A type I fracture is a small apical avulsion at the alar or apical ligament insertion ( Fig. 6-6 , A ). Type II, the most common C2 fracture, is a simple transverse odontoid fracture (see Fig. 6-6 , B ). Type III fractures extend variably into the C2 body (see Fig. 6-6 , C ). In the absence of other indications of craniocervical instability (increased dens-basion distance, incongruous articular surfaces), type I fractures are considered stable. Type II fractures that show 4 mm or greater displacement or are comminuted have a high incidence of nonunion. Patients in this group are also more likely to have an associated neurologic injury or respiratory compromise. Type III odontoid fractures almost always heal with rigid collar immobilization.
C2—”Hanged-Man” Fractures
The hanged-man fracture, or traumatic C2 spondylolisthesis, classically results from hyperextension with fracture of both of the pars interarticularis or pedicles of C2 ( Fig. 6-7 , A ). Although the eponym hanged-man fracture is derived from historic cases of judicial hanging, today most result from falls and motor vehicle crashes. They are often asymmetric and are considered atypical if the fracture propagates into the posterior vertebral body. Atypical fracture patterns are actually quite common and may involve the transverse foramen, placing the vertebral artery at risk for injury (see Fig. 6-7 , B ). The classification system devised by Effendi and modified by Levine and Edwards is the most widely used.
Type I fracture: Bilateral pars fractures without significant translation or angulation. These result from hyperextension or axial loading and are considered mechanically and neurologically stable.

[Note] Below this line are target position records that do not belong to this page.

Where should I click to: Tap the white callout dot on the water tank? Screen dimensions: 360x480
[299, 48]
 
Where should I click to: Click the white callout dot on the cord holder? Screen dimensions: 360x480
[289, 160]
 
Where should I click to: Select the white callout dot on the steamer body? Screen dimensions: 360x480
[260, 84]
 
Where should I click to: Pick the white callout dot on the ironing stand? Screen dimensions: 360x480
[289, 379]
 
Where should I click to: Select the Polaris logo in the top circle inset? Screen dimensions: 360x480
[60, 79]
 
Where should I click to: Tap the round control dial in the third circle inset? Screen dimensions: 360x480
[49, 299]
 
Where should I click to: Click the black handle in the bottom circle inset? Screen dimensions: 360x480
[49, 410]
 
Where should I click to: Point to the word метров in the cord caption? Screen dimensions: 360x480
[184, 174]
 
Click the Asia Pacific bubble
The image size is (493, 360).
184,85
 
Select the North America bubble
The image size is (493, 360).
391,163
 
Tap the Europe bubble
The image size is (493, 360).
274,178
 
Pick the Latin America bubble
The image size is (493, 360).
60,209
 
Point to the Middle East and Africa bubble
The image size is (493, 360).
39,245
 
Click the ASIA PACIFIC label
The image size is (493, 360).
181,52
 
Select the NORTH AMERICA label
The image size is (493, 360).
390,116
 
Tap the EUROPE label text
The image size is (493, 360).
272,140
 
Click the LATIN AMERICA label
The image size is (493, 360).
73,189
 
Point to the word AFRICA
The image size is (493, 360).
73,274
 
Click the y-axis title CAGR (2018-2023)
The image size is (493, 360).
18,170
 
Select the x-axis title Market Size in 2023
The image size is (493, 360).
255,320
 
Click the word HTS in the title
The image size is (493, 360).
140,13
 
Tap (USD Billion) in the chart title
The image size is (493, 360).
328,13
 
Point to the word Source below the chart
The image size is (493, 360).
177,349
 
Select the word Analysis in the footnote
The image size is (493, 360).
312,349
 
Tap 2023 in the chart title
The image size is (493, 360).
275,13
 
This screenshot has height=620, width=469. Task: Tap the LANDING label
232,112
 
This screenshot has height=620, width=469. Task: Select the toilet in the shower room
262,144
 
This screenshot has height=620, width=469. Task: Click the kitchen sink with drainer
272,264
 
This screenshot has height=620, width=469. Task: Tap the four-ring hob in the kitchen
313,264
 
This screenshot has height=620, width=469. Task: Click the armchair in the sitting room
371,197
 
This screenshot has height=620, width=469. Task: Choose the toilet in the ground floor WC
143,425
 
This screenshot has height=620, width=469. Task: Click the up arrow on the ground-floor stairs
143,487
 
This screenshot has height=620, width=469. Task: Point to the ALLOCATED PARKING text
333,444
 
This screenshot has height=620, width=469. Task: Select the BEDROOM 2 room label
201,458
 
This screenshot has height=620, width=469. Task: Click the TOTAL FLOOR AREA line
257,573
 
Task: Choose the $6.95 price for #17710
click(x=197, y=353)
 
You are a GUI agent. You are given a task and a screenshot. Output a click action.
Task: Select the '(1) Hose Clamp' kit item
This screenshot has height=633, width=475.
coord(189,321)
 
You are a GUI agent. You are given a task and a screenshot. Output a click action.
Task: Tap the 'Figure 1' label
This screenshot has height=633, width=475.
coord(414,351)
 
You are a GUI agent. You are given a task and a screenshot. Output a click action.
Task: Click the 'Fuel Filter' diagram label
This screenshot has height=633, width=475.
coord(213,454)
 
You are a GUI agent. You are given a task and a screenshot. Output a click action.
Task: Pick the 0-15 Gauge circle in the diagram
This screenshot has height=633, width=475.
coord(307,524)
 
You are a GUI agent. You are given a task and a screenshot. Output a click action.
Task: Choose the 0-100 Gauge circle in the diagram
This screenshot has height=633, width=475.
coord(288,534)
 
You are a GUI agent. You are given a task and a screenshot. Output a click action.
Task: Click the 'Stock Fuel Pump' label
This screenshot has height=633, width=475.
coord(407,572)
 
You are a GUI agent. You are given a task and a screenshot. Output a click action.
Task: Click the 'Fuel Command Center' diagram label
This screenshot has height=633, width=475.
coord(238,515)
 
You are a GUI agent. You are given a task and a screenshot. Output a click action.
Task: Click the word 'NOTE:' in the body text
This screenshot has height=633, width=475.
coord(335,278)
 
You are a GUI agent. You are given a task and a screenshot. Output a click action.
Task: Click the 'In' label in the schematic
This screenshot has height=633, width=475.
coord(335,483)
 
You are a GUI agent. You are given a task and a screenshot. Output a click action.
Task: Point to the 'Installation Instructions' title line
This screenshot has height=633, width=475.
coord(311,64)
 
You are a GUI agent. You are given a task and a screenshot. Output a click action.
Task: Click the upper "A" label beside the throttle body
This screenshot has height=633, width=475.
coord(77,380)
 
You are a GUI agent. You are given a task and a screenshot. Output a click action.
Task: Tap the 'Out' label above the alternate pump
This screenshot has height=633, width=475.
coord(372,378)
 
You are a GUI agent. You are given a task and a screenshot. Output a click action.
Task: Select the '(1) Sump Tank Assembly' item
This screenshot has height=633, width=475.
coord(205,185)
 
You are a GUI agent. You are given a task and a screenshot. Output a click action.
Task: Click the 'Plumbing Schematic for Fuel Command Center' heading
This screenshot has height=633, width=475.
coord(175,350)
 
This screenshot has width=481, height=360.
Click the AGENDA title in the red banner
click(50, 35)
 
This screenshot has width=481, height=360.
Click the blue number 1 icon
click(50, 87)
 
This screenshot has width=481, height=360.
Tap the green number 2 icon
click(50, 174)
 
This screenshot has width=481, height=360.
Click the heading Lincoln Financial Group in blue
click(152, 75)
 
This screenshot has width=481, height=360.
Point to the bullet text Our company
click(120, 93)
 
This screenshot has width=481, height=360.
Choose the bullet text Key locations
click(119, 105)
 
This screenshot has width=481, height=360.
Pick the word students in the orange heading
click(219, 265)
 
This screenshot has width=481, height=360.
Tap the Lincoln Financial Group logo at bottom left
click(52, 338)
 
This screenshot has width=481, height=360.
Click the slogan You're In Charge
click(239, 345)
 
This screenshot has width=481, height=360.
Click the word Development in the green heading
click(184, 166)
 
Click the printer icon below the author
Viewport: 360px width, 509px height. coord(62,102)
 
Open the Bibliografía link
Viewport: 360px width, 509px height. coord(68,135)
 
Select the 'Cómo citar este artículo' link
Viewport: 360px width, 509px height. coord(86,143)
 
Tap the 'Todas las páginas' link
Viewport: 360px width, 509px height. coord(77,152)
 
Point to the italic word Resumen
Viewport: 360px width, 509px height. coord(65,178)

Type II fractures : C2-3 disk disruption with anterior translation of the C2 body. These are the most common type of hanged-man fracture and result from hyperextension and axial loading with subsequent hyperflexion. Type II fractures are unstable.
Type IIA fractures : Unstable flexion-distraction injury resulting in C2 body angulation without translation.
Type III fractures : Anterior translation and angulation with facet subluxation or frank dislocation. These are highly unstable injuries that result from hyperflexion and compression.